By Dina O'Meara, Calgary Herald, April 21, 2012
Natural gas producer monetizes coalbed methane interest in southern Alberta
CALGARY — Encana Corp. has sold a third of its interest in a heritage coalbed methane field to Japan’s Toyota Tsusho Corp., advancing its drive to develop partnerships in a low-price environment.
A deal with Toyota Tsusho Corp. will see Encana Corp. continue coalbed methane development at Horseshoe Canyon, southwest of Drumheller in southern Alberta. (Photograph by: Colleen De Neve , Calgary Herald)
The $602 million deal was the second in as many months struck between the Calgary company and Japanese interests, as the Pan Asian nation scurries to secure energy resources following the forced shutdown of most of its massive nuclear power plants.

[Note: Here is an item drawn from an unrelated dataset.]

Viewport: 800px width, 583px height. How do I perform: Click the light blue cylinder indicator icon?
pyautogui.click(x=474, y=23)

The firm acquires an interest in production only, and will have no stake in the land
Encana, Canada’s top independent natural gas producer, said the partnership recognized the value of the low-cost, low-risk asset.

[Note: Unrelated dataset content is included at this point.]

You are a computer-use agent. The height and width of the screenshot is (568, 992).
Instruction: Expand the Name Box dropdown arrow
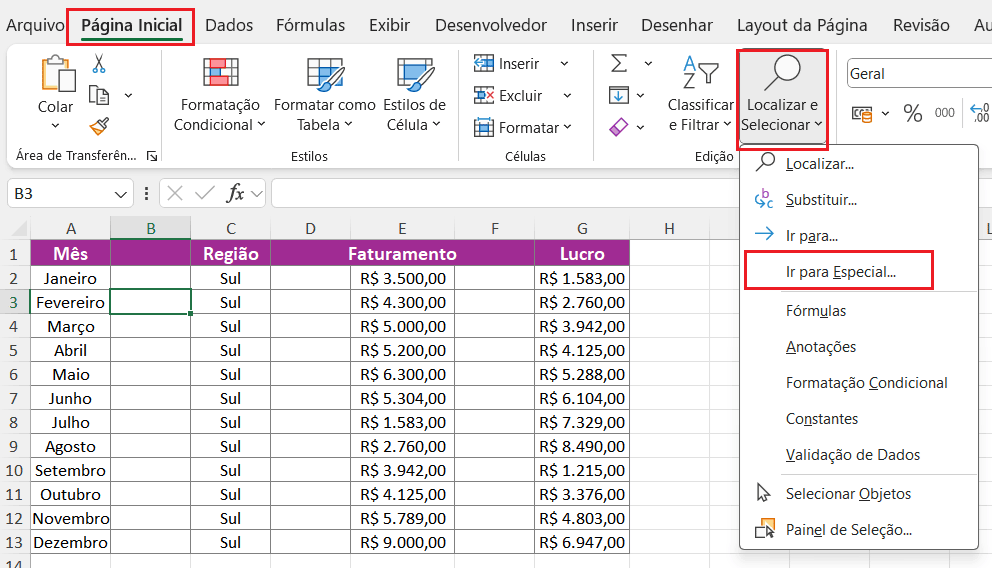[121, 194]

“This relationship with Toyota Tsusho, a world-class leader, offers strong synergies that have the potential to foster expanded business opportunities,” said chief executive Randy Eresman in a statement Friday. “Further, this agreement serves as a model for other investment opportunities and supplies capital investment to preserve the value and efficient development of Encana’s shallow gas lands in Alberta that have contributed long-life production for more than five decades.”
Toyota Tsusho put a $100 million down payment toward a 32.5 per cent interest in the Horseshoe Canyon play in southern Alberta this week to close the deal, with commitments to invest the remainder within seven years.
The coalbed methane field forms part of Encana’s so-called fee lands acquired in the early 1900s under a deal which granted its predecessor surface and subsurface mineral rights. Natural gas production from the area marked in Friday’s deal has averaged about 120 million cubic feet per day, Encana said.
The 480,000 acre acreage represents about a quarter of the company’s total coalbed methane interests in Alberta, an area slated for maintenance rather than growth as Encana targets more profitable oil and liquids-rich gas.
“What it does is it maintains the ongoing program in the area to preserve capital and operational efficiencies,” spokeswoman Carol Howes said.
Natural gas prices have dropped by 50 per cent this year as a mild winter failed to draw down high storage inventories, creating a supply-demand imbalance already tilted downward. Futures were trading around $1.90 US per million British thermal units Friday afternoon in New York.
Toyota Tsusho invested top dollar for its stake in the play, analyst Andrew Potter said in a note to clients.
The Japanese corporation paid $3.86 per thousand cubic feet equivalent for proven plus provable reserves compared with the investment bank’s 54 cents per mcfe valuation for all of Encana’s proven plus probable Canadian reserves, Potter, with CIBC World Markets, said.
“While we have seen a large influx of Asian capital into Western Canada, today’s announcement is different,” he said. “Instead of targeting vast undeveloped Montney or Horn River resources with potential liquefied natural gas development, this transaction focuses on more mature production with no LNG monetization options.”
In February, Encana inked a $2.9 billion deal with Mitsubishi Corp. for 40 per cent of its undeveloped Cutbank Ridge property in northeastern British Columbia. The partnership, as Friday’s announcement, left Encana as the operator, with the Japanese covering project costs over then next five years.
“It’s pretty clear that the Japanese are keen to replace a lot of the nuclear power generating capacity that they’ve got, so they’ve been pretty aggressive in terms of chasing down natural gas,” said Randy Ollenberger, with BMO Capital Markets. “I think we’ll see more Japanese joint ventures or even direct acquisitions in the natural gas business in North America.”
Japan would have to come up with an incremental 10 bcf per day of gas supply to power its generation needs.
Ollenberger noted Encana stock, which has dropped 46 per cent since last May, was being hit by investor sentiment dictated by poor natural gas prices. The company financially is in good shape, with $5 billion in undrawn credit lines and up to $2 billion in available cash, but their commodity not the right one for current markets, he said.
Shares of Encana Corp. traded down five cents to $17.95 US Friday afternoon.